Logo of narLink to Publisher's site
Nucleic Acids Res. Jul 1, 2010; 38(Web Server issue): W14–W18.
Published online May 3, 2010. doi:  10.1093/nar/gkq321
PMCID: PMC2896128

ALTER: program-oriented conversion of DNA and protein alignments

Abstract

ALTER is an open web-based tool to transform between different multiple sequence alignment formats. The originality of ALTER lies in the fact that it focuses on the specifications of mainstream alignment and analysis programs rather than on the conversion among more or less specific formats. In addition, ALTER is capable of identify and remove identical sequences during the transformation process. Besides its user-friendly environment, ALTER allows access to its functionalities in a programmatic way through a Representational State Transfer web service. ALTER’s front-end and its API are freely available at http://sing.ei.uvigo.es/ALTER/ and http://sing.ei.uvigo.es/ALTER/api/, respectively.

INTRODUCTION

Multiple sequence alignments (MSAs) are at the core of many bioinformatic analyses that benefit from the comparison of genomic sequences, from phylogenetic reconstruction to functional prediction (1,2). MSAs can be stored in a large variety of formats (e.g. FASTA, PIR, PHYLIP, NEXUS, etc.), and very often, researchers are obligated to transform between these in order to use different tools. Some conversion utilities have been extremely useful in this regard, the most popular being ReadSeq (http://iubio.bio.indiana.edu/soft/molbio/readseq/java/). Indeed, there are other tools developed mainly for other purposes that can also import and export aligments in several formats, like ReadAl/TrimAl (3), SeaView (4), Se-Al (http://tree.bio.ed.ac.uk/software/seal/) or even ClustalX2 (5), among others. Moreover, projects like BioPython (6) or BioPerl (7) also offer conversion capabilities.

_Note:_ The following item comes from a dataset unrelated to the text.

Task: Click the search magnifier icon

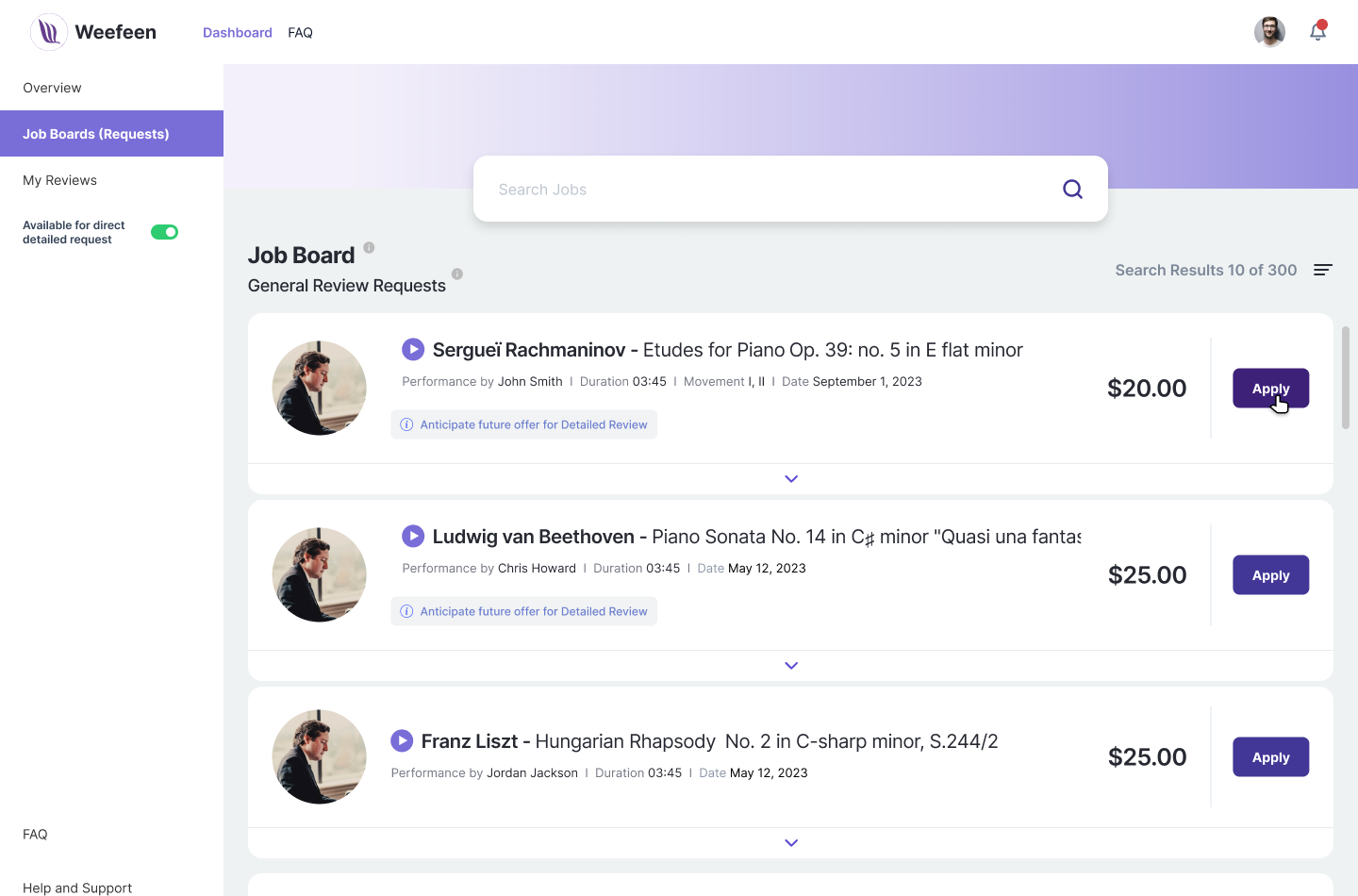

However, the problem with most of these converters is that they—logically—focus on more or less flexible format specifications that are often violated by both developers and users. In fact, during the last years MSA’s formats have ‘evolved’ very much like the sequences they contain, with mutational events consisting of long names, extra spaces, additional carriage returns, etc. Thus, different applications often require or produce particular MSA formats that in fact do not completely fulfill the requirements of the ‘canonical’ formats, often complicating the use of different tools for the analysis of data. For example, ReadSeq and programs like PAML (8) or PAUP* (http://paup.csit.fsu.edu/) fail to read simple alignments produced by ClustalX2 in PHYLIP format. To alleviate these kind of problems, we introduce a web server called ALTER for the program-oriented—rather than format-oriented—conversion between DNA and protein MSA formats. ALTER is free and open to all and there is no login requirement.

FUNCIONALITY

ALTER was designed to accomplish two main objectives: (i) easily convert between MSA formats used by popular tools and (ii) collapse sequences to haplotypes (unique sequences). In order to perform these operations in an intuitive way, ALTER implements a straightforward workflow that easily guides the user through a four-step wizard in which the different options are automatically activated when the required information is available. In addition, ALTER provides an easy-to-follow on-line help as well as many sample MSA data for testing purposes.

Program workflow

The use of ALTER typically implies four simple steps: (i) format/program identification, (ii) data load, (iii) definition of conversion parameters and (iv) storage of the generated file (Figure 1).

Figure 1.
Schematic ALTER workflow. The user can select between different input alignment programs and formats, and obtain a MSA specifically formatted for a particular program.

The process of converting a given MSA in ALTER starts with the selection of the source program and/or the current format. If the user is not confident about this information, the server can try to auto detect the format of the input file.

Next, the user has to specify the operating system (OS) under which the input file was generated and upload it, or alternatively directly paste the data. In order to process the input MSA, ALTER first instantiates an appropriate sequence reader for both the input format and program. For each program/format pair, there is a specific parser generated from a formal grammar via JavaCC technology. Regardless of the possibility to reuse grammars among programs that utilize the same format, ALTER has been designed to be able to associate a different grammar for each program/format pair in order to tackle potential differences. If the user has selected the ‘auto detect’ option, a program-independent grammar is used instead. If there are syntax errors on the input sequences, the parser reports precise information about them and the process aborts.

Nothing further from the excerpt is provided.